Instructions to follow:
Begin at the line containing "Task: Click the red heart icon in header" and copy exactly through the last line of the listing, skipping every picture.
Data section start
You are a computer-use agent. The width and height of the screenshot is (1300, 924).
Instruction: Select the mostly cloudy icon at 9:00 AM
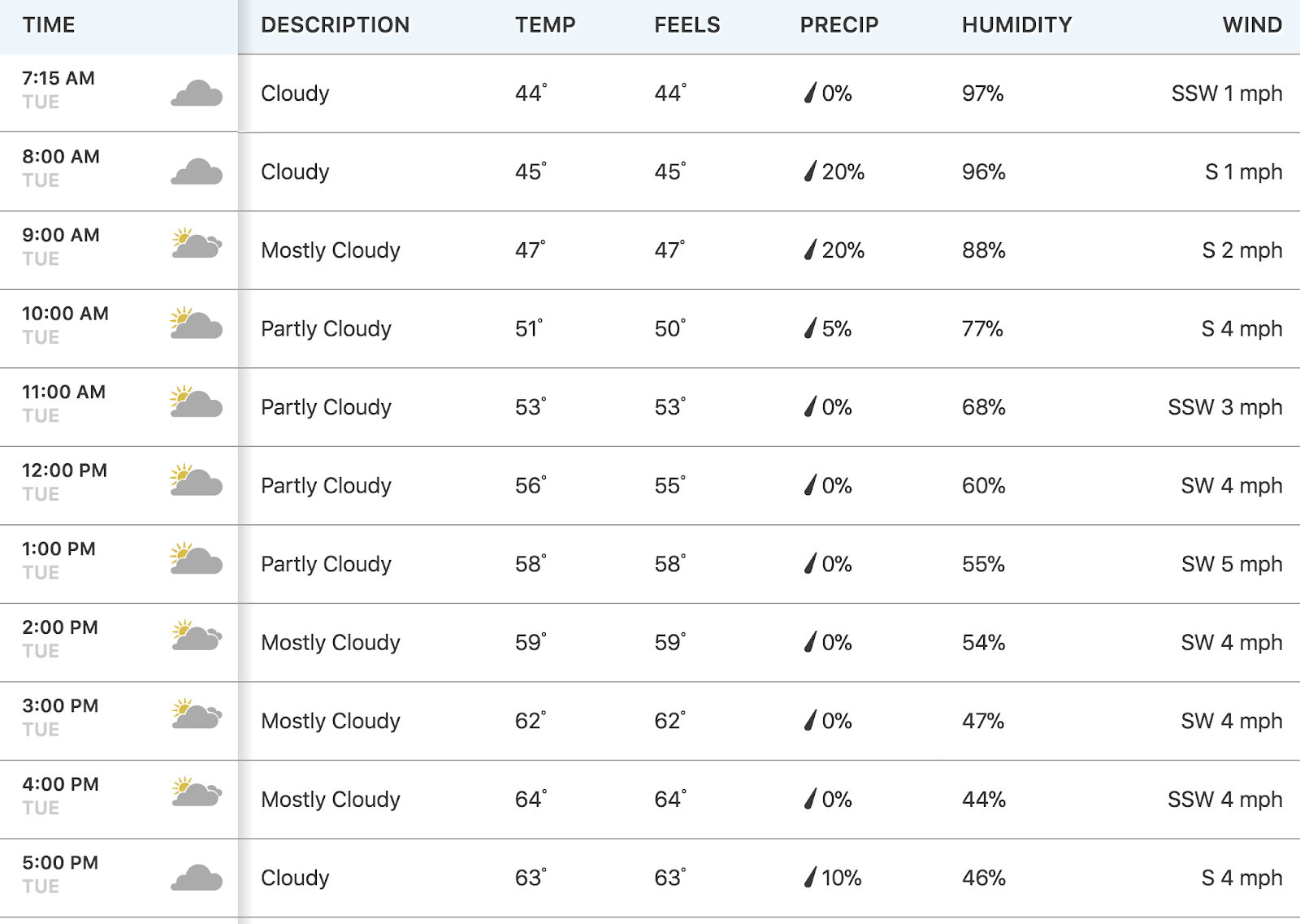point(197,243)
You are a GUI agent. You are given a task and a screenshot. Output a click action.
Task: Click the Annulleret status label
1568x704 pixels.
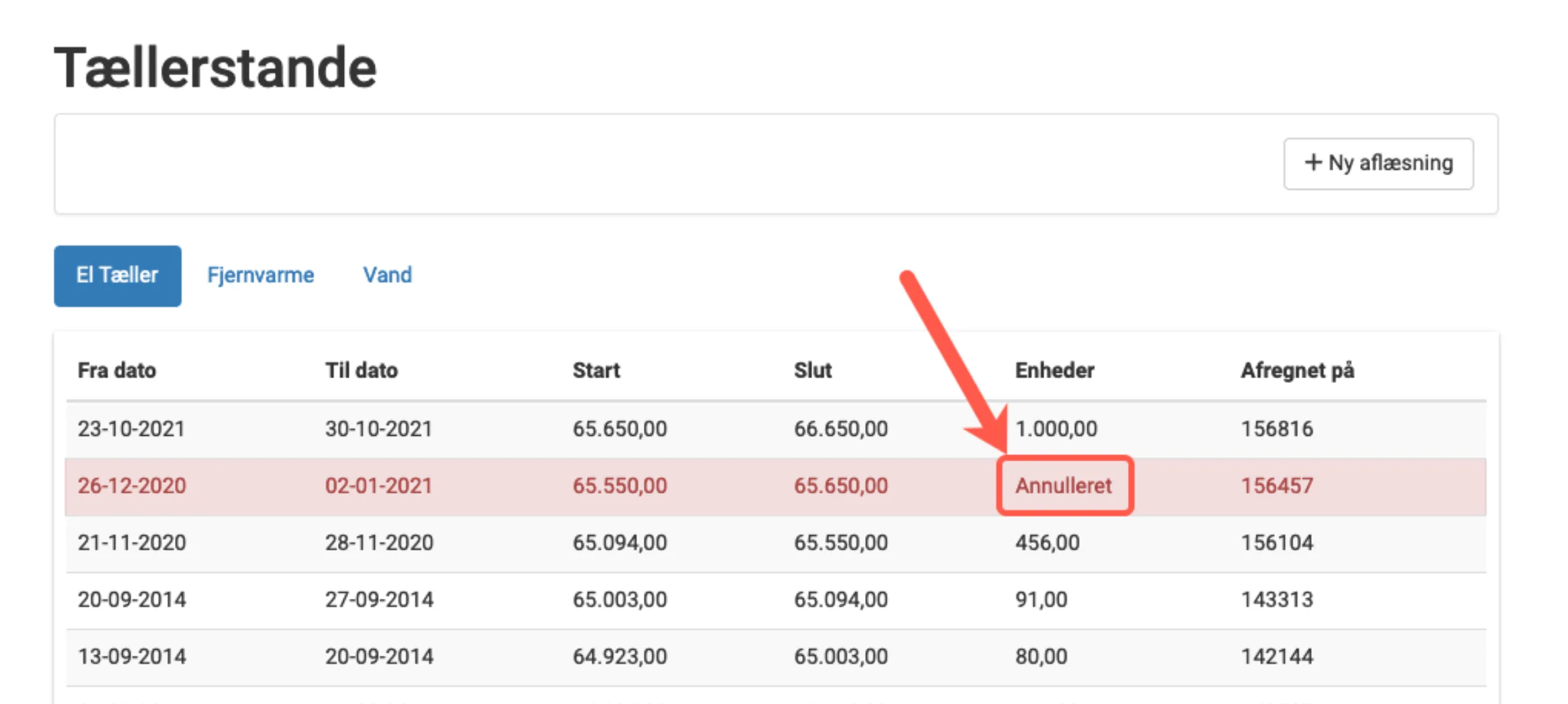tap(1064, 485)
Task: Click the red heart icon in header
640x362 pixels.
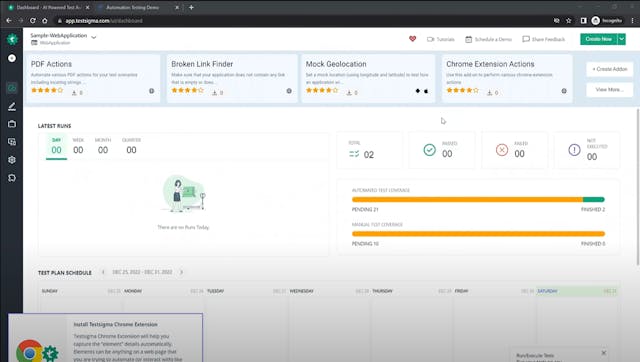Action: coord(412,39)
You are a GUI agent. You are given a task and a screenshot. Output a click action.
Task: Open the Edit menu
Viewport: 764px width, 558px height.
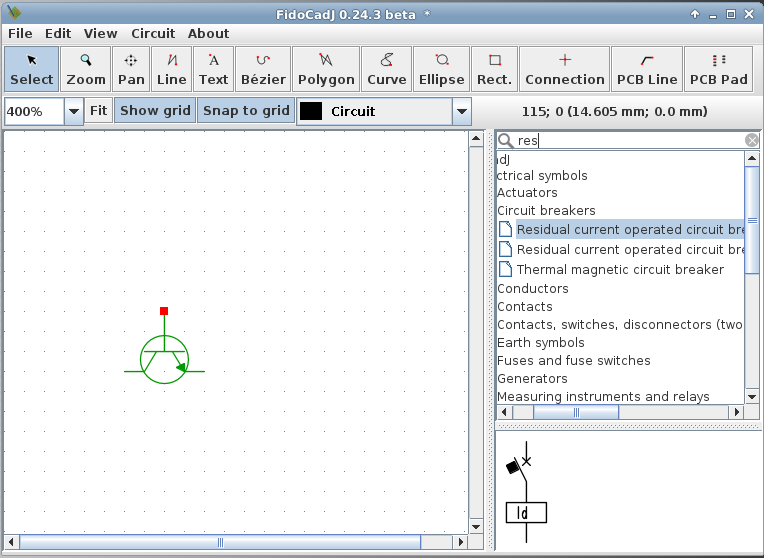coord(58,33)

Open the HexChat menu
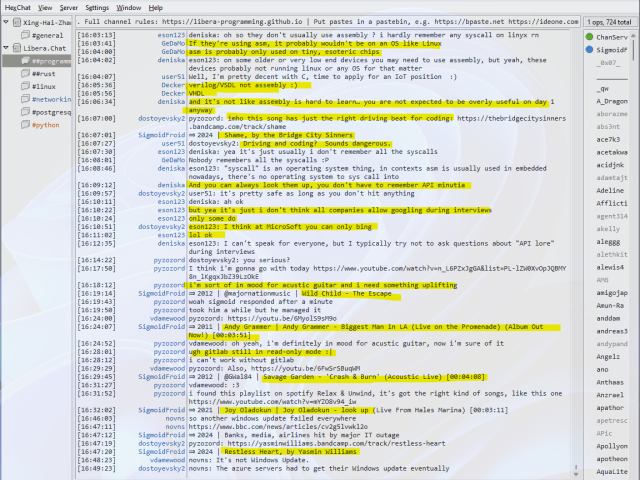17,7
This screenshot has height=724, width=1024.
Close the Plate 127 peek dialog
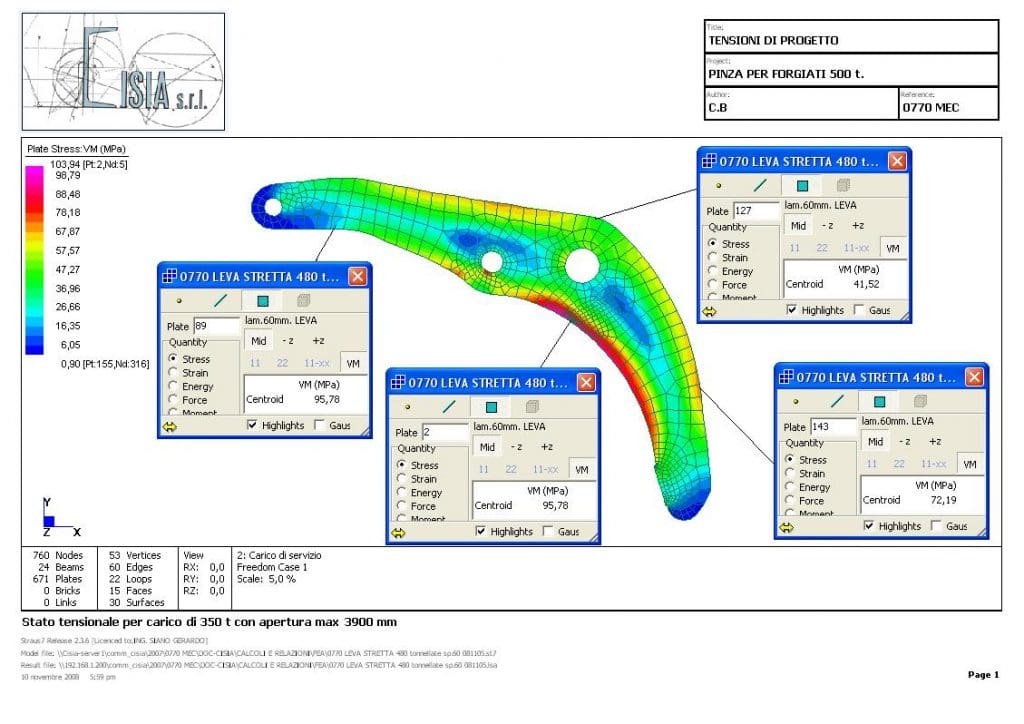tap(897, 161)
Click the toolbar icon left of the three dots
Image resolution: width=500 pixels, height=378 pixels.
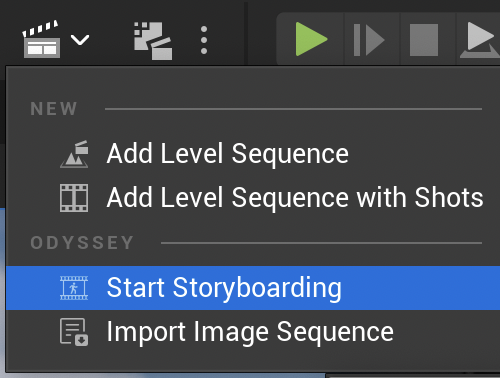tap(153, 41)
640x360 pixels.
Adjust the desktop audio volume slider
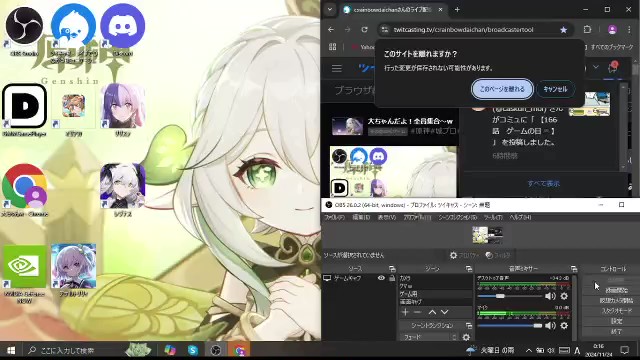(510, 296)
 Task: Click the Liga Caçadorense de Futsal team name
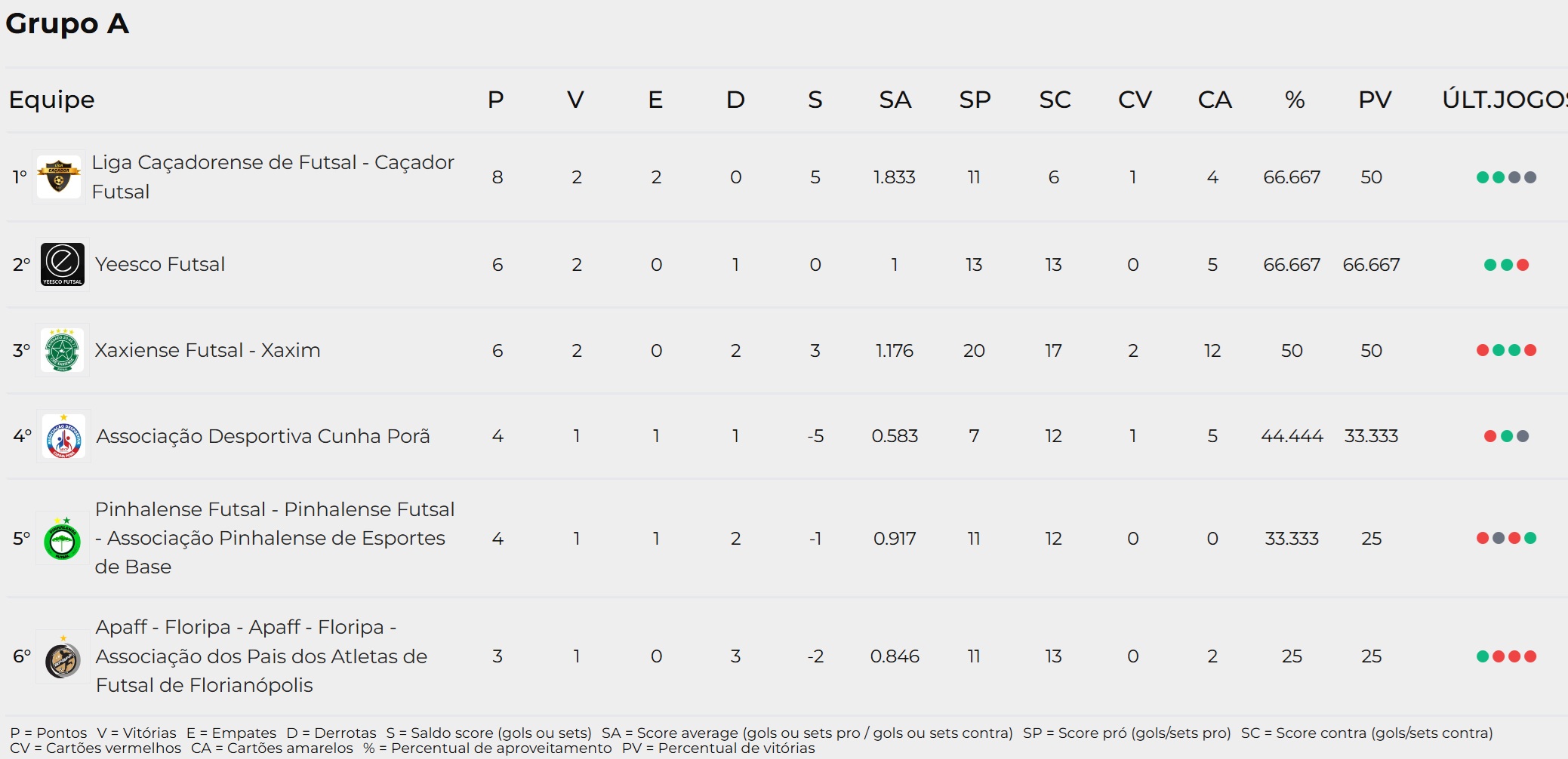[273, 177]
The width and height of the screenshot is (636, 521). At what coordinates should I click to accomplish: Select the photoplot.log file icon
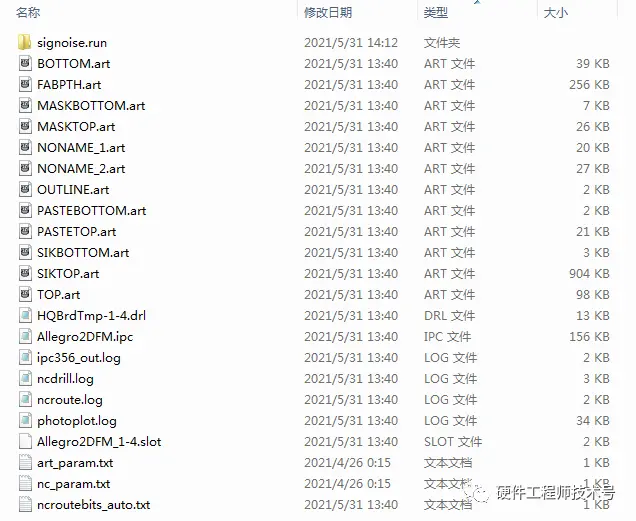25,420
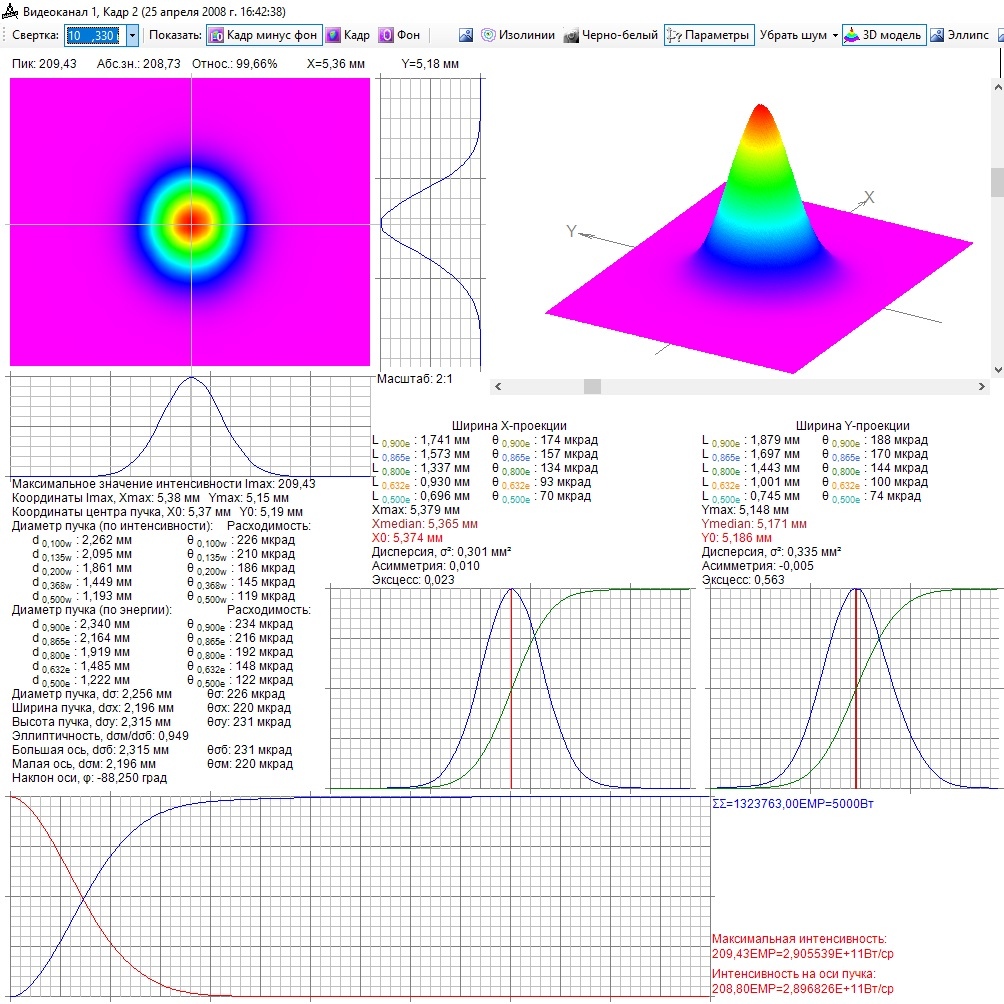Click the down arrow of vertical scrollbar
This screenshot has height=1004, width=1004.
click(998, 369)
Data section end
Reply to the exercise:
Task: Click the red heart icon in header
640x362 pixels.
Action: coord(412,39)
You are a GUI agent. You are given a task and a screenshot. Output a click action.
Task: Open the Edit menu
Viewport: 764px width, 558px height.
coord(58,33)

Open the HexChat menu
17,7
This screenshot has height=724, width=1024.
Close the Plate 127 peek dialog
tap(897, 161)
Click the toolbar icon left of the three dots
Image resolution: width=500 pixels, height=378 pixels.
tap(153, 41)
640x360 pixels.
Adjust the desktop audio volume slider
(510, 296)
 Task: Click the Liga Caçadorense de Futsal team name
[273, 177]
The width and height of the screenshot is (636, 521). At what coordinates should I click to accomplish: Select the photoplot.log file icon
25,420
Click the down arrow of vertical scrollbar
This screenshot has height=1004, width=1004.
click(998, 369)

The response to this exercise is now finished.